Excerto citado:
________________
Por outro lado, é crucial entender que até as melhores práticas de teste e implementação podem falhar, ocasionalmente, devido a variáveis imprevistas. Tratam-se de contextos muitas vezes complexos. Isso não diminui a responsabilidade das empresas, mas sublinha a necessidade de sistemas operativos mais resilientes que possam isolar e mitigar problemas introduzidos por atualizações externas. É preciso assumir que algo vai falhar e termos de ter cintos e suspensórios, ou seja, construir resiliência.

E porque é que é tão difícil? Simplesmente porque as organizações estão altamente pressionadas para apresentar resultados, porque o mercado assim o exige. Se uma organização demorar o dobro do tempo a lançar um produto mais resiliente, os seus concorrentes talvez não esperem e lancem o produto mais rapidamente, fazendo com que a organização perca vantagem competitiva. Ao criar produtos mais resilientes, o preço das soluções também aumenta. Estará o mercado disposto a pagar por isso? Um avião com dois motores é mais caro do que um apenas com um motor. Este é o dilema. Este não é um problema apenas tecnológico, mas também de gestão. Eventualmente, também terá que ser feito mais da perspetiva da regulação e da colaboração entre empresas e governos. Normas como a NIS2 e DORA estão a ser desenvolvidas para aumentar a resiliência e segurança das infraestruturas digitais, impondo requisitos mais rigorosos para a gestão de riscos e a implementação de medidas de segurança cibernética.

O incidente CrowdStrike-Microsoft deve ser um alerta. Estamos a surfar um balão frágil cheio de bits e bytes. Precisamos repensar a nossa abordagem à tecnologia, priorizando a resiliência e a segurança sobre a velocidade e a inovação desenfreada. Afinal, a verdadeira inovação deve melhorar e proteger as nossas vidas, e não colocá-las em risco.
________________
Instruções da tarefa:
Transcreva na íntegra, sem qualquer alteração, o excerto sobre a resiliência dos sistemas tecnológicos.

Conjunto de dados:
________________
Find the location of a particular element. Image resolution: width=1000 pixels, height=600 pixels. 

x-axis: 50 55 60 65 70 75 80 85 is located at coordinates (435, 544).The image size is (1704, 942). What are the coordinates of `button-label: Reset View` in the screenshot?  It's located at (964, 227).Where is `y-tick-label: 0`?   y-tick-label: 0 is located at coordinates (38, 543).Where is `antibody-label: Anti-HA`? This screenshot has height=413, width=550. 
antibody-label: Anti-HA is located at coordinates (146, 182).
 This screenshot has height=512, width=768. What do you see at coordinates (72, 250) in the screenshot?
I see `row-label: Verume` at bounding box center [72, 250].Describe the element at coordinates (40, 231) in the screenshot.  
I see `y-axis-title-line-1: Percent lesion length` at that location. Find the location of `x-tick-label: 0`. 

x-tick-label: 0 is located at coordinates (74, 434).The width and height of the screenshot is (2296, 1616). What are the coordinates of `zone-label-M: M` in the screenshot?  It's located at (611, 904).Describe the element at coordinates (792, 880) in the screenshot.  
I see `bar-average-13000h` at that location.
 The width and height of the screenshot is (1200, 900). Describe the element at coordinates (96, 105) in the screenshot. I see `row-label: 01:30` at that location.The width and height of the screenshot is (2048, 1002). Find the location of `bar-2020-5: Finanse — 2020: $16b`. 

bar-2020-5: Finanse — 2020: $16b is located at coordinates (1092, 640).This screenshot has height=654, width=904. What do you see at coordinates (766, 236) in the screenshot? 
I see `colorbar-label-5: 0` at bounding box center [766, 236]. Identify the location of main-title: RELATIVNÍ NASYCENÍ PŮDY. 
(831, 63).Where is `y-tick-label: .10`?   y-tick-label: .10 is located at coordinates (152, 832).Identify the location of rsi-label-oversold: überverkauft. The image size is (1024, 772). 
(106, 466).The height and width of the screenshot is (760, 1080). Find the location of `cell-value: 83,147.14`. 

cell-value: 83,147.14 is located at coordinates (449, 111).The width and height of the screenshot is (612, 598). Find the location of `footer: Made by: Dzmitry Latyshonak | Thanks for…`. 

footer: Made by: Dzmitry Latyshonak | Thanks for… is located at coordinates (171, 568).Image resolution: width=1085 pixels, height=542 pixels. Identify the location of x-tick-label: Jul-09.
________________
Exercício resolvido:
Por outro lado, é crucial entender que até as melhores práticas de teste e implementação podem falhar, ocasionalmente, devido a variáveis imprevistas. Tratam-se de contextos muitas vezes complexos. Isso não diminui a responsabilidade das empresas, mas sublinha a necessidade de sistemas operativos mais resilientes que possam isolar e mitigar problemas introduzidos por atualizações externas. É preciso assumir que algo vai falhar e termos de ter cintos e suspensórios, ou seja, construir resiliência.

E porque é que é tão difícil? Simplesmente porque as organizações estão altamente pressionadas para apresentar resultados, porque o mercado assim o exige. Se uma organização demorar o dobro do tempo a lançar um produto mais resiliente, os seus concorrentes talvez não esperem e lancem o produto mais rapidamente, fazendo com que a organização perca vantagem competitiva. Ao criar produtos mais resilientes, o preço das soluções também aumenta. Estará o mercado disposto a pagar por isso? Um avião com dois motores é mais caro do que um apenas com um motor. Este é o dilema. Este não é um problema apenas tecnológico, mas também de gestão. Eventualmente, também terá que ser feito mais da perspetiva da regulação e da colaboração entre empresas e governos. Normas como a NIS2 e DORA estão a ser desenvolvidas para aumentar a resiliência e segurança das infraestruturas digitais, impondo requisitos mais rigorosos para a gestão de riscos e a implementação de medidas de segurança cibernética.

O incidente CrowdStrike-Microsoft deve ser um alerta. Estamos a surfar um balão frágil cheio de bits e bytes. Precisamos repensar a nossa abordagem à tecnologia, priorizando a resiliência e a segurança sobre a velocidade e a inovação desenfreada. Afinal, a verdadeira inovação deve melhorar e proteger as nossas vidas, e não colocá-las em risco.